Bendett notes that "Marker" is a modular system, and therefore different contractors will be able to offer new technologies that will only need to be connected and tested. This will allow you to quickly introduce new ideas and technologies into the testing process.
"The Russian Ministry of Defense is considering the development and implementation of autonomous and robotic systems in the troops. This is a methodical and orderly process, during which the main technological issues of integration will be solved, " says Bendett. "There is a unit consisting of 20 ground-based robotic complexes "Uran-9", so the Ministry of Defense has the opportunity to master this technique in combat, as well as in cooperation with other units."
The autonomy solutions that were developed for the Marker will be used in a number of robotic platforms, including the Uran-9, Sturm, and Soratnik, and possibly in the unmanned version of the T-14 Armata tank.

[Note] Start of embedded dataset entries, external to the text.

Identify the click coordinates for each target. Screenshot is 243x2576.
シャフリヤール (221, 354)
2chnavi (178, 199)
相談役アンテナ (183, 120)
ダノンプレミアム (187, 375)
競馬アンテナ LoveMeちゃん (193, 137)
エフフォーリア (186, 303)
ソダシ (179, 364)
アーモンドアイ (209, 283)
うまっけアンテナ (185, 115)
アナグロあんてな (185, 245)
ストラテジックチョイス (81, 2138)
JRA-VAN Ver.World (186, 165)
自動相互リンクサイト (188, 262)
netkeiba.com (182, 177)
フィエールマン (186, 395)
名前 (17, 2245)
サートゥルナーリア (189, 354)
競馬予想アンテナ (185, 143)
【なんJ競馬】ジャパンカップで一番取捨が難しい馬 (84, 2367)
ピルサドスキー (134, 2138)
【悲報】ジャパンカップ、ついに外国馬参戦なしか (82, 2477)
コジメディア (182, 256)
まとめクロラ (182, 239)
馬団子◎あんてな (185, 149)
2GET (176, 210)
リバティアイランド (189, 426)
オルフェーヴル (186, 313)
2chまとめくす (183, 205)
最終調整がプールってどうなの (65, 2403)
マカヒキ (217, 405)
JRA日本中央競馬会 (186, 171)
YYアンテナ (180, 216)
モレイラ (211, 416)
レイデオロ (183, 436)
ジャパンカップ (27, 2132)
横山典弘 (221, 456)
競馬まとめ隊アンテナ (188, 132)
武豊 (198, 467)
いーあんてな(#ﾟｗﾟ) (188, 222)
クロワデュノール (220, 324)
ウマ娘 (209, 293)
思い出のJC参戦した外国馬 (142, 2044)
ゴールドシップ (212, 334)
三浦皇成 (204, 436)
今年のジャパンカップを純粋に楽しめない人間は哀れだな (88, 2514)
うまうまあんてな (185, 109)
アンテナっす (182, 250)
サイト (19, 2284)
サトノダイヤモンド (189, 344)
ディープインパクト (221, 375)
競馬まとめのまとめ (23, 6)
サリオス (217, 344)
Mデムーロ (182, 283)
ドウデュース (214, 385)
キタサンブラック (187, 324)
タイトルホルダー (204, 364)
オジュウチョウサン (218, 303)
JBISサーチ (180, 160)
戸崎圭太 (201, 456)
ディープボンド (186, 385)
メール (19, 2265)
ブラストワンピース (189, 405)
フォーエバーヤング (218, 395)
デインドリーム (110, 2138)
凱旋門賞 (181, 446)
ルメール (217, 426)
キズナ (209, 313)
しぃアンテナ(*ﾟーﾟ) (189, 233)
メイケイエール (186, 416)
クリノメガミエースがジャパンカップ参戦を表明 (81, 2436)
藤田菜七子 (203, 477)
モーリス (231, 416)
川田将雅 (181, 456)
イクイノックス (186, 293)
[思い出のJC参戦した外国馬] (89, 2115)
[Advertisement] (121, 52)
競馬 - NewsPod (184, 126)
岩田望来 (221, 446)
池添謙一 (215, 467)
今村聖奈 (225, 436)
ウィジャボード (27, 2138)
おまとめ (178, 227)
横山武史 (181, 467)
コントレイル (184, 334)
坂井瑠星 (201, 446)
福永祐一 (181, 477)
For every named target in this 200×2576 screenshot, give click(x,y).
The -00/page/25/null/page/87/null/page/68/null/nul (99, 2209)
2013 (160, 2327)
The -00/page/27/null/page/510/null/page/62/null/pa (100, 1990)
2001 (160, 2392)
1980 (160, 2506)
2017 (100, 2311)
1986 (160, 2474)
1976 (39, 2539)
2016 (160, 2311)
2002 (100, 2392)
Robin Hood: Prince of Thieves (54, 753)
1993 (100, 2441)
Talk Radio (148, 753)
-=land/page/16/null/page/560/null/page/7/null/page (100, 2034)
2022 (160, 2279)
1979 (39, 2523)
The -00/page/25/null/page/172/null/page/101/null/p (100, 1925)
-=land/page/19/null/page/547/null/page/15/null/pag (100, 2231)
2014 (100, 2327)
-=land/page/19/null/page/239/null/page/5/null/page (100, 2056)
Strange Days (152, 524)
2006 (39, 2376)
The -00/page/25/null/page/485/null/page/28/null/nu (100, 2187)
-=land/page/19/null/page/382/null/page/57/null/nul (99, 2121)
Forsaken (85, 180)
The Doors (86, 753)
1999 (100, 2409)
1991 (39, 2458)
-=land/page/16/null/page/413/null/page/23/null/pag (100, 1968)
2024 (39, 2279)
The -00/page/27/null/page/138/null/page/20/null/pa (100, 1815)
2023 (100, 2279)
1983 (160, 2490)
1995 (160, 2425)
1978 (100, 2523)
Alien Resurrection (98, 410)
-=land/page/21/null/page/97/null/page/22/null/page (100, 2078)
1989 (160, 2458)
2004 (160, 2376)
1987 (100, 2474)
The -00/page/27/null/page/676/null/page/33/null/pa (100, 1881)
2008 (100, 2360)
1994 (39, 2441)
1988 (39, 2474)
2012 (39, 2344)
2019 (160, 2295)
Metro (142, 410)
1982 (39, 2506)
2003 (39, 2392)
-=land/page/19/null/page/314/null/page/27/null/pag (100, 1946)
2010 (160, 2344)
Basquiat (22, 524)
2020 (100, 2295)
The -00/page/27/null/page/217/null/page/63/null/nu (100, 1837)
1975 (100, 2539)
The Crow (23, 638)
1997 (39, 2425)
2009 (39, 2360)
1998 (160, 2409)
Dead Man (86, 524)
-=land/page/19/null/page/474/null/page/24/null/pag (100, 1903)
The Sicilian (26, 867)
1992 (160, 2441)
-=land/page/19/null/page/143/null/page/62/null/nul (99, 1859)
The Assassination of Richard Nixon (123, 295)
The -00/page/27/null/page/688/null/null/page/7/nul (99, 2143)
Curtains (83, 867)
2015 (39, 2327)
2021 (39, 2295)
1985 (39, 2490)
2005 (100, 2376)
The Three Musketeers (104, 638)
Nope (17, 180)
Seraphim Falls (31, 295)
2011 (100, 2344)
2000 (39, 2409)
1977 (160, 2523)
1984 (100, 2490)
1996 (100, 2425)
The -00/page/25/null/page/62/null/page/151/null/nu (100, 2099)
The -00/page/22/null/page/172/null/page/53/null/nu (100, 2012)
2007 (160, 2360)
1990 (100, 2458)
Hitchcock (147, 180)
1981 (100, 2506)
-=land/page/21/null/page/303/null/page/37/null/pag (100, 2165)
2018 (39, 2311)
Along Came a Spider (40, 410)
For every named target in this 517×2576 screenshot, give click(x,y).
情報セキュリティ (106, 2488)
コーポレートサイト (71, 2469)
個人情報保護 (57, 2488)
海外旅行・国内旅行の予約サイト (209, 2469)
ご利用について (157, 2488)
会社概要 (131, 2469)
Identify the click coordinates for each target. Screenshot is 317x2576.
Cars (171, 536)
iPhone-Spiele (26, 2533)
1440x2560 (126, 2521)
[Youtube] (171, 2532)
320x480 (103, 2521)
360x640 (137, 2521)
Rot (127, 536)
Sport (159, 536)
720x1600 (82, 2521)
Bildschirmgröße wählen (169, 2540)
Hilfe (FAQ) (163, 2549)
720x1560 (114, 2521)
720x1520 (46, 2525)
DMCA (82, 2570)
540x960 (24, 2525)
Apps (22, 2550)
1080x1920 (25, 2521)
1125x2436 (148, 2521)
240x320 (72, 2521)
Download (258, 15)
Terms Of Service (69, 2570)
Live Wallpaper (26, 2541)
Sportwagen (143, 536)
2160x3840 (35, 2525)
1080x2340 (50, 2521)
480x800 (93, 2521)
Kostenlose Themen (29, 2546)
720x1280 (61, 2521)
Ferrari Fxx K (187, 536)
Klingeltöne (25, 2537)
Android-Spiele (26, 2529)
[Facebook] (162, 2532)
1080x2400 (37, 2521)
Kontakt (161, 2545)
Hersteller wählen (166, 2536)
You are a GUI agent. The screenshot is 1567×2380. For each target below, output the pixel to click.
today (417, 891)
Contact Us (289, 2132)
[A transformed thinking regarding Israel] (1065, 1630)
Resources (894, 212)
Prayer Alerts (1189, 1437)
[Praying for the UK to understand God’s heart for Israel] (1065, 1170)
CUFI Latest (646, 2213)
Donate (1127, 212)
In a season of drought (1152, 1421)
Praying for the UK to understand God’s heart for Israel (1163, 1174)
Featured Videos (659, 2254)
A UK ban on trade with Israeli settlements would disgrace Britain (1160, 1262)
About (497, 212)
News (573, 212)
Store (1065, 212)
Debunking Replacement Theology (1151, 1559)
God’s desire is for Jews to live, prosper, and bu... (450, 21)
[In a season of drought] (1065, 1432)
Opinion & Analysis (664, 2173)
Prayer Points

"The key difference between Russia and the United States is that although the United States has been developing combat ground robots for about 40 years, there have been constant objections to their adoption. In the Air Force, attack drones regularly perform combat missions, but ground robots like MAARS (Modular Advanced Armed Robotic System - "Modular Advanced Armed Robotic System") seem to be stuck at the development stage. (There are hints that the United States is using them secretly, but there is nothing official yet.) Russia also used Uran-9 combat robots in Syria. They have performed poorly, but the Russians have learned the necessary lessons, and now we can expect that the new system will go the same way.
"It is possible that ground-based robotic systems will be tested in Syria at some point," Bendett says. - The failures of the "Uran-9" in Syria in 2018 allowed the designers to learn important lessons that were certainly taken into account in the modifications of this system. Then such equipment will be tested in combat or in conditions close to combat."
Russian Defense Minister Sergei Shoigu recently boasted that the military has tested more than 320 types of weapons in Syria. Today, their autonomous ground robots may be in Chelyabinsk, but tomorrow they will be on the battlefield, and the next day their improved version will appear. It seems that Russia has literally made a bet on aggressive developments, intending to create a robotic Red Army.